De tout cela, les entreprises industrielles historiques pourraient s'inspirer : devenir elles-aussi de véritables plateformes, aspirant les innovations externes, proposant les outils développés en internes à d'autres entreprises jusqu'à leurs concurrents, permettant d'utiliser les applications (services de mobilité) simplement et finalement séduisant les créatifs pour les intégrer au cœur du dispositif. Mais pour le moment, même si les constructeurs partagent entre eux des « plateformes véhicules » aucune véritable innovation n'a été mise en œuvre, aucune action pour co-concevoir à l'âge de la multitude des plateformes de « véhicules objets » puis des plateformes de « véhicules serviciels ».

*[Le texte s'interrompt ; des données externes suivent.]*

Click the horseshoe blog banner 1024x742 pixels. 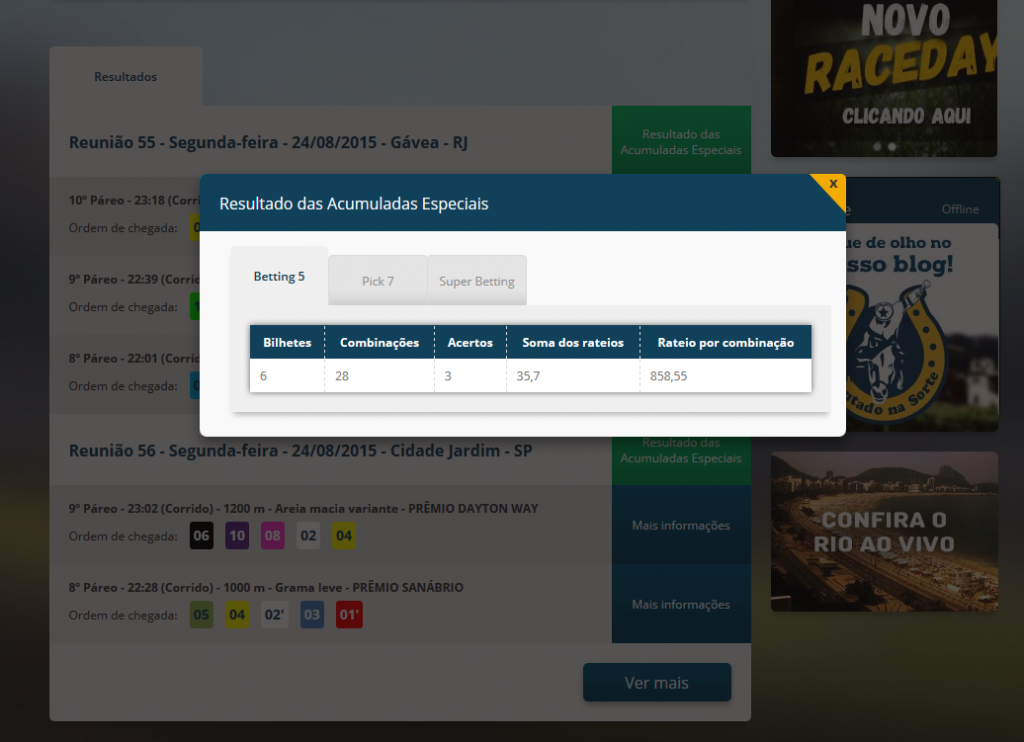coord(922,327)
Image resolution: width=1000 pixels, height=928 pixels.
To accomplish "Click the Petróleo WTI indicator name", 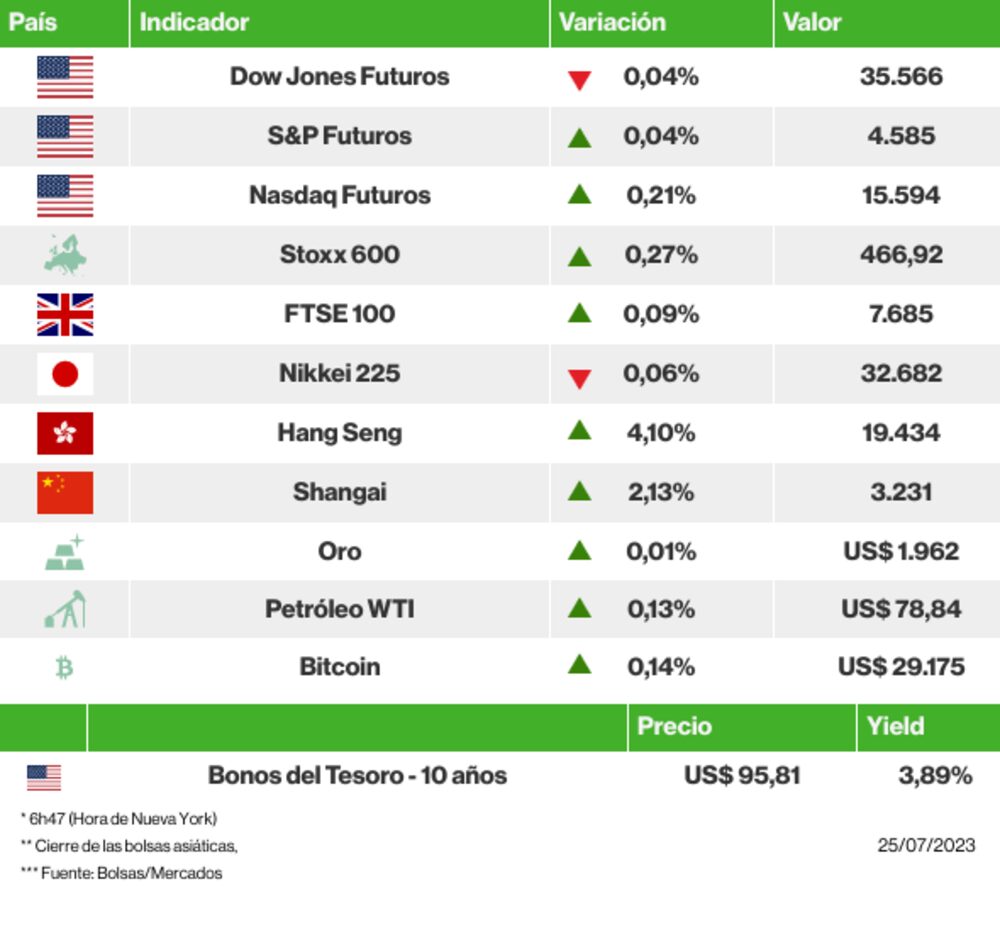I will pyautogui.click(x=340, y=609).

  • Pas de dispositif de séduction des créatifs, comme GoogleGlass, quelques explorations comme Fiat au Brésil

  • Pas de plateforme ouverte séduisante, inspirant confiance grâce à son design et permettant de développer des applications orientées vers de nouvelles expériences utilisateurs,

  • Pas de co-conception permettant de mettre au point au plus près des besoins des « véhicules objets » puis des « véhicules serviciels »,

  • Pas d'accès aux données de performances simplifiés des « véhicules objets » pour faciliter leur intégration dans des services, pour inspirer confiance et transparence.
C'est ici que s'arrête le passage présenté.